“I think I’m gonna bust a nut all over this squash! Can’t hold back any more. Oh yeah, here it comes. Mmm mmm. Damn this soup hits the spot every time.” This is the typical reaction you get when you make this during wintertime. The butternut is the sexiest, tastiest, most sultry member of the squash family. It absorbs flavor like a champ and becomes velvety when cooked right. And when you roast it, good god does it drip with sex appeal. There aren’t adjectives provocative enough to sum up cooking roasted butternut squash into a soup so I’ll leave that filthy fantasy to the individual chef. This soup has gotten me through the leanest of times with some lovelies with countless requests for sequels. One ex tried to get this recipe before we broke up, but I refused so she left in a huff never to be seen again. Roxanne*, if you’re reading this, here’s the recipe finally available to any and all. Enjoy, and give your cat my best.
*Name changed for publication (her real name was Catherine)
Total time: approximately 1 hour
Projected cost: $8
Drinking Buddy: A red wine, beer or whisky to warm your bones.
1. 2 tablespoons of olive oil
2. 1 teaspoon (more for taste)
3. 6 cups of vegetable stock
4. 1 teaspoon of coriander
5. 1 teaspoon of paprika
6. 1 teaspoon of pepper
7. 1 teaspoon of turmeric
8. 1 pound butternut split lengthwise
9. 1 onion chopped coarsely
10. 2 large carrots peeled and chopped
11. ½ a lime
12. 1 handful of cilantro chopped coarsely
Get that butternut roasting by preheating the oven to 400 degrees F, splitting it, drizzling it in olive oil, salt, pepper and stuffing each half wrapped in tinfoil and roast in oven for 30-40 minutes when you can pierce the squash meat easily with a fork.

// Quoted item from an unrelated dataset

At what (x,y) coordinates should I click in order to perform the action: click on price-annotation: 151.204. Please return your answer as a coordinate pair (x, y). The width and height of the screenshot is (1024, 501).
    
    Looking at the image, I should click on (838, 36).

Wait a few, and then cook the other veggies while you wait on the butternut squash to roast. Heat the rest of the oil in a stockpot and sauté the onions until they become translucent (approx 10 min). Toss in the carrots, scoop in the roasted squash and add the spices (coriander, paprika and turmeric), stirring occasionally as you cook another 10 minutes until the veggies take on a yellowish-orange like curry.
Pour in the vegetable broth and bring it all to a roaring boil on high heat. Turn the heat down low and simmer uncovered until the carrots easily break apart (approx 20 min). Puree the ingredients. Finally squeeze lime and cilantro over the soup, stir and serve up on a platter like the Mad Hatter.